Reputation: 5122
I have inherited some code that uses os.walk to traverse sections of the file system.
for (dirpath, _, filenames) in os.walk(blahblah):
reldir = dirpath[len(base)+1:]
if fnmatch(reldir, './lost+found'):
continue
for path in filenames:
if fnmatch.fnmatch(path, "*"):
...
I am at a loss to understand the point of using fnmatch to match against "*", is there something that this will not match?
I ran a few tests with ".", "..", ".hidden", "normal.name", "normal"
and similar, but nothing seems to be filtered out.
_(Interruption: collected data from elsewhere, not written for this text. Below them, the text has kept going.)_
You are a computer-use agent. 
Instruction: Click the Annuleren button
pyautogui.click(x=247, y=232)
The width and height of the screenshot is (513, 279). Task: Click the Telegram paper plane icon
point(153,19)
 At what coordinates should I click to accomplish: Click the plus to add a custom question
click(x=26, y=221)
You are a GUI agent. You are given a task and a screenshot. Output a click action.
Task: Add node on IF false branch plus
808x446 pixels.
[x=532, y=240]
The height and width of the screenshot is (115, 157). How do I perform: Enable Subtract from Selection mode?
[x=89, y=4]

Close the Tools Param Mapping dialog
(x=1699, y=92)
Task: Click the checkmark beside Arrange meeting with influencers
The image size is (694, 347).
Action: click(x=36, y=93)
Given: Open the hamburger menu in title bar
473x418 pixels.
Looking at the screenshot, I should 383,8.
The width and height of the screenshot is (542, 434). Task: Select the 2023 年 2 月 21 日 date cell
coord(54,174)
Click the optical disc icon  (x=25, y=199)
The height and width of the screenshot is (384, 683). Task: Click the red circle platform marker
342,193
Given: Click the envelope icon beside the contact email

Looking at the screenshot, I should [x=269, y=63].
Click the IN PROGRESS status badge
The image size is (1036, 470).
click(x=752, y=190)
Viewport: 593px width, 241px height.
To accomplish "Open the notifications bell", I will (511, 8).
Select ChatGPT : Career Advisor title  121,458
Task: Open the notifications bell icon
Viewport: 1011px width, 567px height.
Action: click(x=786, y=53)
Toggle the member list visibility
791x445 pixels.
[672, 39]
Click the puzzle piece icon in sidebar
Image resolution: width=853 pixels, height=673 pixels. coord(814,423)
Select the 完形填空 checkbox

I can't see anything in the documentation, and I'm guessing the line was added for a reason, can anyone enlighten me?
Upvotes: 0
Views: 709
Reputation: 880547
Yes, it matches everything. If you trace through the source code for fnmatch.fnmatch
, it boils down to a regex match on the pattern
In [4]: fnmatch.translate('*')
Out[4]: '.*\\Z(?ms)'
That matches 0-or-more characters followed by the end-of-string (\Z
), with the MULTILINE and DOTALL flags on. That will match any string.
Maybe at some point the line
if fnmatch.fnmatch(path, "*"):
used a more complicated pattern, but was later changed to "*"
instead of omitting the check. But that's just speculation.
In any case, the if-condition
could be removed, since it is always True.